As we've mentioned before, European cab drivers hate Uber. They've shouted, they've protested, they've clogged city streets, but they haven't done much to halt the spread of the world's favorite ad hoc taxi network -- until now, that is.
According to Mashable, cab drivers in Germany recently took Uber to court. That court has now put a substantial speed bump in the company's path and potentially slowed its rush to annex the Continent.
Uber's troubles began in August, when a court in Berlin ruled that the start-up couldn't operate in the densely populated capital city. Late last week, a court in Frankfurt reached a similar conclusion, but its ruling prevents Uber from setting up shop anywhere in the country. (FWIW, the Frankfurt case was brought by Taxi Deutschland, an association of cab drivers that, not coincidentally, also has an app to pair riders with taxis.)
Both decisions revolved around concerns for passenger safety. The Frankfurt case in particular cited Germany's Passenger Transport Act, which requires that cab drivers acquire commercial licenses from cities in which they operate. Uber, however, relies on everyday motorists to share their rides with needy passengers, regardless of whether those motorists carry commercial licenses.
The good news -- at least for Uber fans -- is that the injunction issued in Frankfurt is preliminary and temporary. A full hearing in front of the court will determine once and for all whether Uber can move forward with its plans for world German domination.
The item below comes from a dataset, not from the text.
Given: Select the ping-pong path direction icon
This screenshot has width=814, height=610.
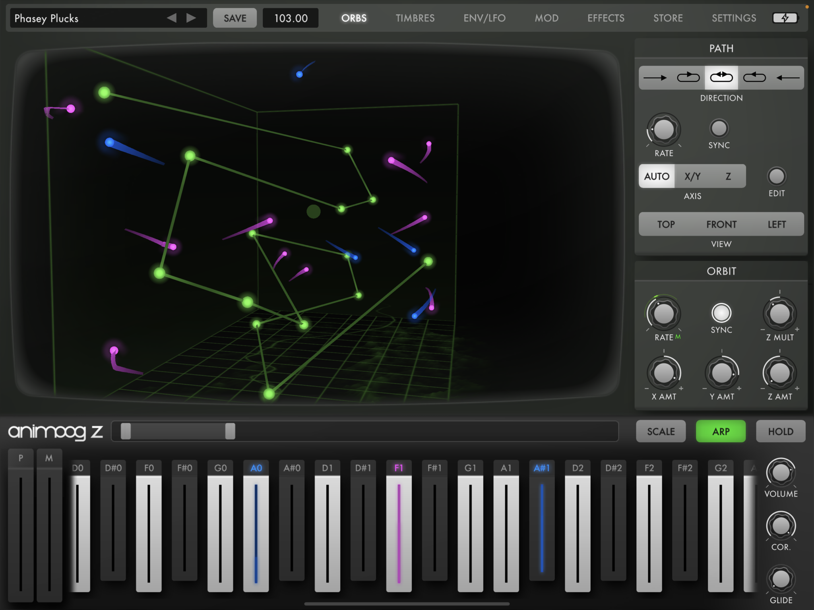Looking at the screenshot, I should pyautogui.click(x=721, y=77).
The bad news is that getting around the Passenger Transport Act will be difficult unless Uber hires only licensed taxi drivers in their off hours (which seems unlikely).
The worse news is that all this is happening at the precise moment that Uber is seeing a surge in demand from consumers in Europe. If Uber can't satisfy that demand soon, others (like Taxi Deutschland) will undoubtedly step in to fill the gap, which might shut Uber's window of opportunity.